» Exercise tasks:
[1] Name every organization mentioned in the news excerpt about the climate report summaries.
[2] In the news excerpt about the climate report summaries, how long is the technical summary?
[3] Extend the news excerpt about the climate report summaries, starting right after its final sentence.

» Text shown:
----------
The 23-page summary certainly didn’t sound diplomatic. But it was too much so, scientists said.

In the past, scientists at these meetings felt that their warnings were conveyed, albeit slightly edited down. But several of them left Friday with the sense that they had lost control of their document. At one point, NASA’s Cynthia Rosenzweig filed a formal protest and left the building, only to return, make peace and talk in positive tones. Others talked about abandoning the process altogether.

“There was no split in the science — they were all mad,” said John Coequyt, who observed the closed-door negotiations for the environmental group Greenpeace.

The report doesn’t commit countries to action, like the 1997 Kyoto Protocol, but those involved agree that the science is accurate and that global warming is changing the planet and projected to get much worse.

Still, scientists have their fallback: a second summary that consists of 79 densely written, heavily footnoted pages.

The “technical summary,” which will eventually be released to the public but was obtained by the Associated Press, will not be edited by diplomats. The technical summary, Rosenzweig said, contains “the real facts.”
----------
» Supplied material:
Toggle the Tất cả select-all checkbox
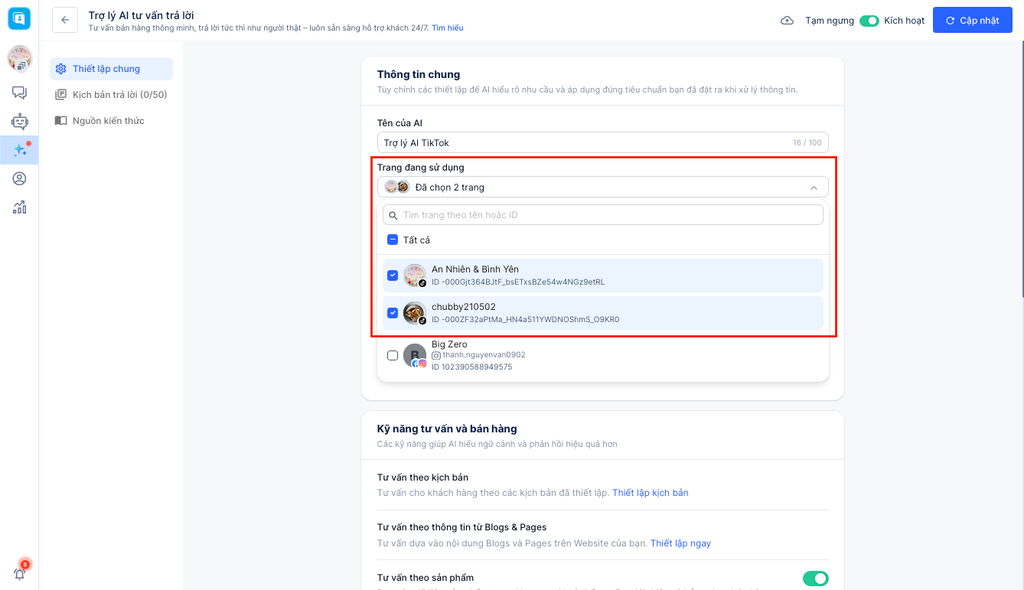This screenshot has width=1024, height=590. click(393, 240)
----------
» The responses:
[1] NASA, Greenpeace, the Associated Press

[2] It runs 79 densely written, heavily footnoted pages.

[3]
Some of its highlights, not included in the 23-page already-released summary:

• “More than one sixth of the world population live in glacier- or snowmelt-fed river basins and will be affected by decrease of water volume.” And depending on how much fossil fuels are burned in the future, “262-983 million people are likely to move into the water stressed-category” by 2050.

• Global warming could increase the number of hungry in the world in 2080 by anywhere between 140 million and 1 billion, depending on how much greenhouse gas is emitted over the next few decades.

• “Overall a 2- to 3-fold increase of population to be flooded is expected by 2080.”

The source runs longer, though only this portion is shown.